Needless to say, I propose that the GLIXARE rating be used for our Smogon leaderboards. I would also advise Colin to do the same for his ShoddyBattle rating, but, of course, I'll leave that up to him since it's his program after all.

Caelum · Feb 10, 2009

Heh. I did this stupid competitive league thing in high school and a few of my friends and myself used the TrueSkills rating system (pretty similar in origin to Elo & Glicko) to devise a better construct of the Conservative skill estimate (same thing as CRE except our league was using 3 as the constant multiplier of the deviation, oh and it was called SKE). I was planning to dig it up and see if I could manipulate it to slightly for glicko when I heard you were doing this, didn't think you'd get it done so quickly! Anyway, so that's my background story for obviously supporting the change. I just checked it and ours was similar in form (obviously not identical since it was a different game and slightly different system but yeah) so I'm going to assume you manipulated everything correctly since it looks pretty similar and you are usually right anyway

Only issue I have is, it isn't a mathematical one or a factual one at all.

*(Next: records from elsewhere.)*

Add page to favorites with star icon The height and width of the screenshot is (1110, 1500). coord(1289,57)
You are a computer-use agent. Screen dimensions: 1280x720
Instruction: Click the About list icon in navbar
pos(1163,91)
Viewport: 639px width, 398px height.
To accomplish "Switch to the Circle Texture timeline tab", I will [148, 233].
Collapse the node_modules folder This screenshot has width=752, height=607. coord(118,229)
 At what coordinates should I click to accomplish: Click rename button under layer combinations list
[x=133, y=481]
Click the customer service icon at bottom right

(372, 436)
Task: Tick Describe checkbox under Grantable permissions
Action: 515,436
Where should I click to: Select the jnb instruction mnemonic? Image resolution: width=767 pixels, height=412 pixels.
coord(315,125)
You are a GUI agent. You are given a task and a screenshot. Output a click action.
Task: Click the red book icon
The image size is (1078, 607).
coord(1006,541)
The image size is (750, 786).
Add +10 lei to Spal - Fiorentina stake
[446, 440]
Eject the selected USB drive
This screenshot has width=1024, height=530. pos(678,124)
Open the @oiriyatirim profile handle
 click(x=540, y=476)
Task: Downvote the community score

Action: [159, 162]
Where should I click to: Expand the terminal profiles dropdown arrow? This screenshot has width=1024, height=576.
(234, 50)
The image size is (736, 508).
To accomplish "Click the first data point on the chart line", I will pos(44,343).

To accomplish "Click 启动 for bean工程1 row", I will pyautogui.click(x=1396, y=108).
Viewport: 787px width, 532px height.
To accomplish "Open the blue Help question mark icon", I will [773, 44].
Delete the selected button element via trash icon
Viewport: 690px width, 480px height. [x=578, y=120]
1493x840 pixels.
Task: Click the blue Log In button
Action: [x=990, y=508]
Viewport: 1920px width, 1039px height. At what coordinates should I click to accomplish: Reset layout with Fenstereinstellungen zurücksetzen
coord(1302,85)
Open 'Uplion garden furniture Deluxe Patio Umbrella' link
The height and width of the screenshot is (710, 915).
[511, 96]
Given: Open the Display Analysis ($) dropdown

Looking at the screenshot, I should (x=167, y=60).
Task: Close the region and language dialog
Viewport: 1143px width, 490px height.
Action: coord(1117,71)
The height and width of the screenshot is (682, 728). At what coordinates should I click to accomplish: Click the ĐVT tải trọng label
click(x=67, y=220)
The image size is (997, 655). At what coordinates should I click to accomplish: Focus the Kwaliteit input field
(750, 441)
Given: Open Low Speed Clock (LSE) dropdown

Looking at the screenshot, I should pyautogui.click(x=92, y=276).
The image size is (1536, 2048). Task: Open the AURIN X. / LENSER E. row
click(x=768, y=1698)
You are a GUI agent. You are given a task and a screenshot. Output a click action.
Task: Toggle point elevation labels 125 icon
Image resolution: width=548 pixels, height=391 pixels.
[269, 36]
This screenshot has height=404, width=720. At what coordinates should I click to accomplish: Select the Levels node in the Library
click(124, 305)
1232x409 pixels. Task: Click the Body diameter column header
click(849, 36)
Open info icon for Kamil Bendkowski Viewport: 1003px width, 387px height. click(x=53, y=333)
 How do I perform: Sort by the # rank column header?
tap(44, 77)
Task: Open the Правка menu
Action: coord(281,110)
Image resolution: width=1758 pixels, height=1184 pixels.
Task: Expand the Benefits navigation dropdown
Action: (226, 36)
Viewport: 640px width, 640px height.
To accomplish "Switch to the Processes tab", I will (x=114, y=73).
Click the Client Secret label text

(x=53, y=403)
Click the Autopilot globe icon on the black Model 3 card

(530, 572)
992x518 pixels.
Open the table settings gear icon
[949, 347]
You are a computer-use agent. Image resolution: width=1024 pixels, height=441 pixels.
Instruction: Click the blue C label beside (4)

I think many players will be quite upset to see their "rating" (honestly, people only look at the CRE, or GXE in the future I guess, when talking about rating) listed as 0 simply because there deviation is greater than 100. When this is implemented I'd prefer that the rating listed is done just like anyone elses but leaderboard appearance would be restricted solely to those with a deviation less than or equal to 100. This is more of an aesthetic, to please the user base thing more than anything.

Edit: Also, GXE is cooler than GLIXARE. GXE = Glicko- X Act estimate!

X-Act · Feb 10, 2009

Oh, I was only suggesting we do this for the Smogon leaderboards, as I say at the end of the original post.

Also I don't mind a name change; if you prefer GXE, then so be it.

Caelum · Feb 10, 2009

Oh I see.

On shoddy when you want to see your record the first line listed is your CRE. I was assuming that this rating was just going to replace that line. If you are just using it for leaderboard rankings then I have no complaints.

X-Act · Feb 10, 2009

I would also like the CRE displayed in the program to change to GLIXARE (or GXE, whatever), but I believe that is at Colin's discretion.

Syberia · Feb 10, 2009

You're the math guy; if you think this is a better option you'll get no objections from me.

darkie · Feb 10, 2009

That issue with Trolly is certainly a large one. I don't mind it at all, especially if it can help curb the number alts people need to make. I'm sure Doug would appreciate the alts deal as well.

Seven Deadly Sins · Feb 10, 2009

I love the idea of this, especially if it keeps the whole bazillion alts thing down.

DougJustDoug · Feb 11, 2009

I'm not in a position to validate your formulas, X-Act. However, I completely agree with your motivations and reasoning. Just eye-balling the results, combined with my intuitive recollection of past empirical data -- it looks to be a better fit for our needs.

Here's my proposal:

I'll update the Shoddy server code to allow a more configurable rating system. In that way, any servers comfortable with Glicko2 can continue to use it. But, we will be able to use the GLIXARE system.
I will implement GLIXARE on the Create-A-Pokemon server ladder. I've been interested in making some changes to the way the CAP ladder works, and it involved a ratings reset anyway. I use CAP as a guinea pig for all sorts of programming changes -- since there is not as much traffic, and the CAP server community is supportive of trying out new things (introducing new pokemon every few months has a way of doing that...)
After we work out any kinks on the CAP server, we will make announcements here on the forums and set a cutover date for the Smogon University server.
If the SU implementation goes well, I'll upload the whole thing to the Shoddy source code repository, including server conversion scripts, and other server admins can use GLIXARE, if they so choose.

X-Act · Feb 11, 2009

Actually Doug, GLIXARE can be used by all systems that are based on Glicko, including the current Glicko-2 system implemented by Shoddy. This is just a replacement of CRE, not a replacement of Glicko-2. This is just a better way of interpreting a player's current Rating and Deviation as a single rating than CRE.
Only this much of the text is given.